Swap "coordinates" for "position" in the lines running from the line with "Describe the element" to the line with "at that location.", and give back only those lines with everything else unchanged.

━━ RAW DATA ━━

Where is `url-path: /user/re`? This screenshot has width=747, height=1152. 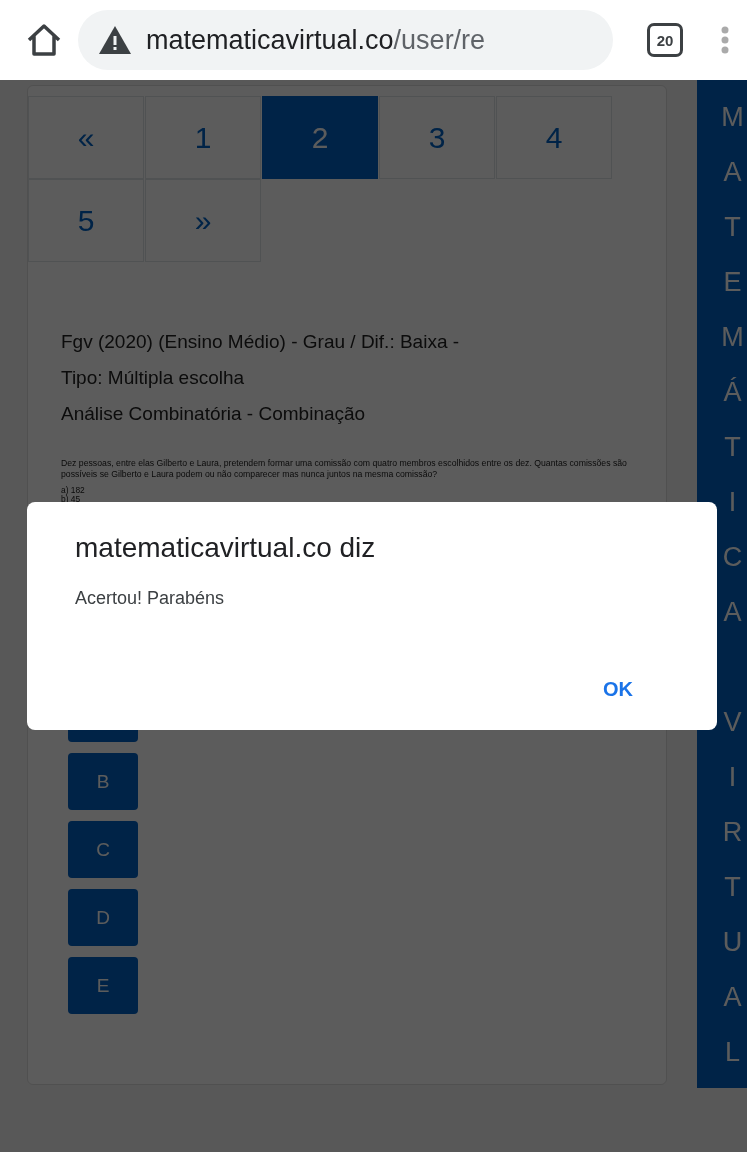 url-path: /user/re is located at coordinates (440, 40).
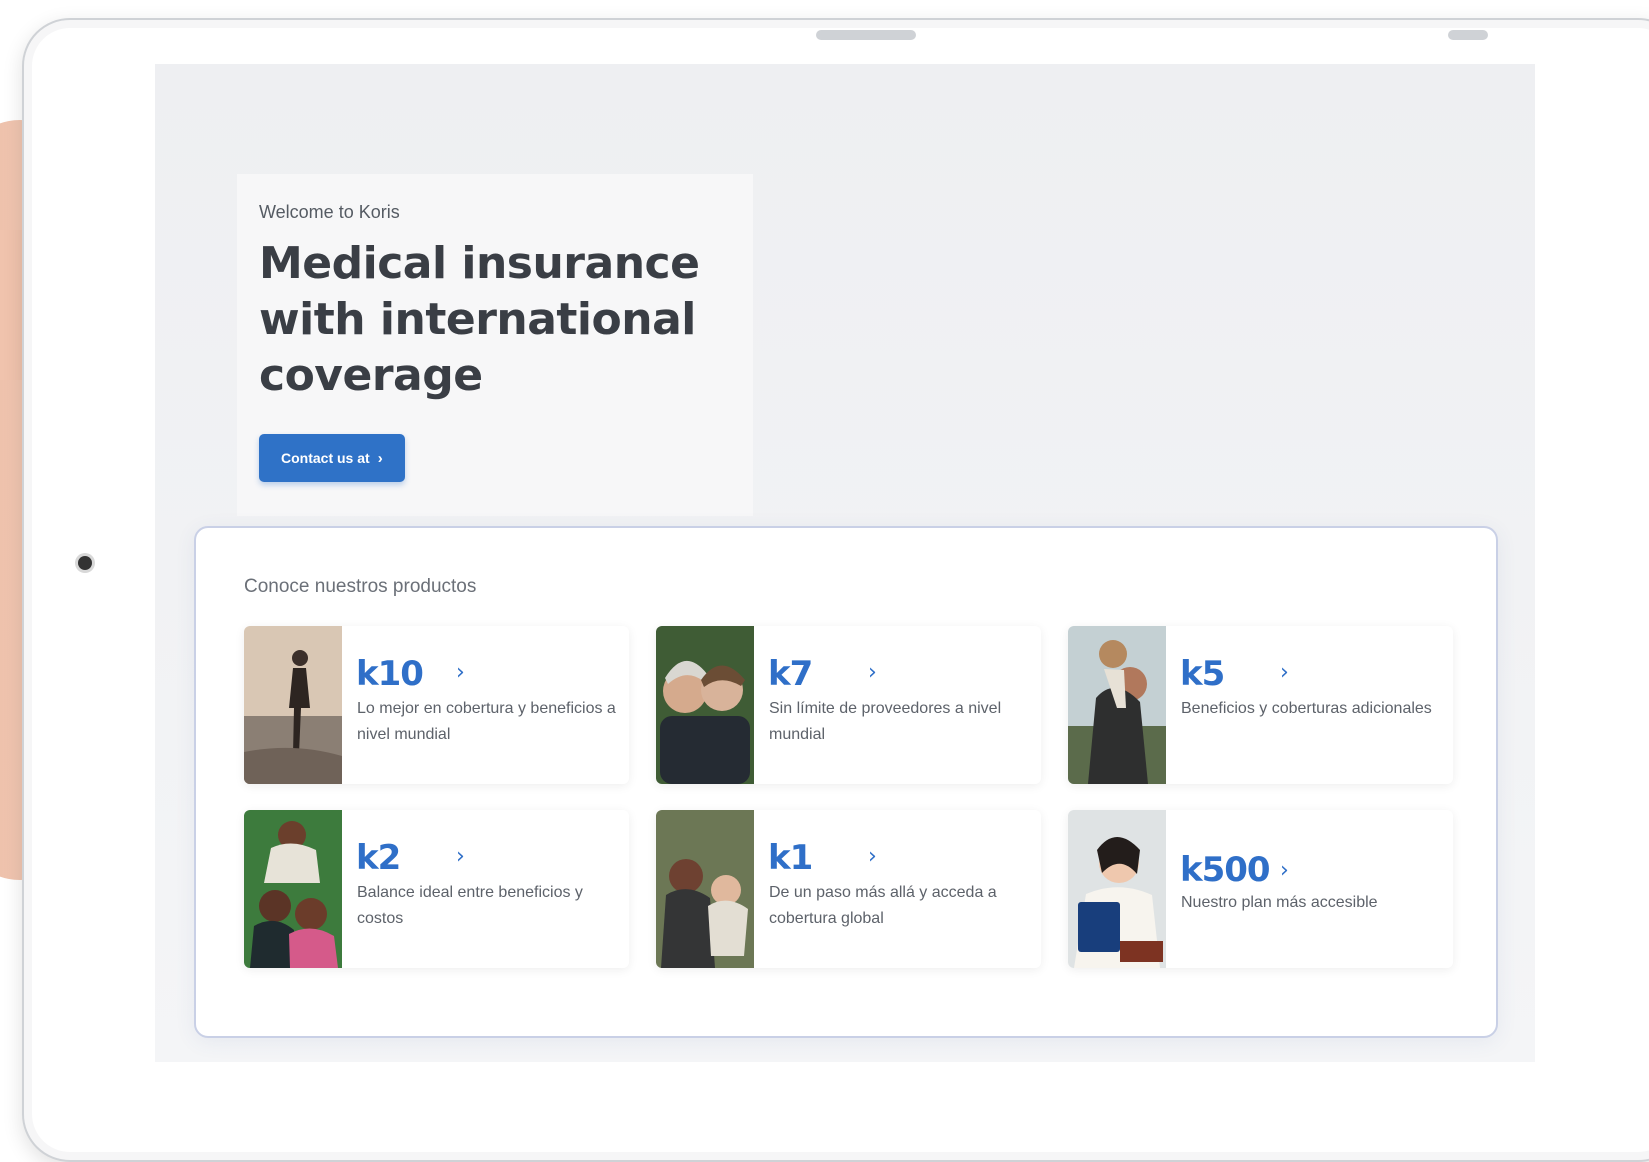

━━━
━━ RAW DATA ━━

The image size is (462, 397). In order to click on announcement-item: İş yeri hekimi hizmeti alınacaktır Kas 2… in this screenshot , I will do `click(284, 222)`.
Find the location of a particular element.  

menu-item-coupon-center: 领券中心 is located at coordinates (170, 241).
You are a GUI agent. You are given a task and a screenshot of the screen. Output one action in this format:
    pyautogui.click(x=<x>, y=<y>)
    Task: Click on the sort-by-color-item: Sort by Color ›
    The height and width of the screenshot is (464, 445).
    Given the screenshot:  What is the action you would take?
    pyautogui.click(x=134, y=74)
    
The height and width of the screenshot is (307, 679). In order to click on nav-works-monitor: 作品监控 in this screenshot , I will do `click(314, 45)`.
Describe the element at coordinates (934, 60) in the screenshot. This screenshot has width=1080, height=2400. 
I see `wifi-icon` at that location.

━━━

EXERCISE OUTPUT:
Describe the element at position (934, 60) in the screenshot. This screenshot has width=1080, height=2400. 
I see `wifi-icon` at that location.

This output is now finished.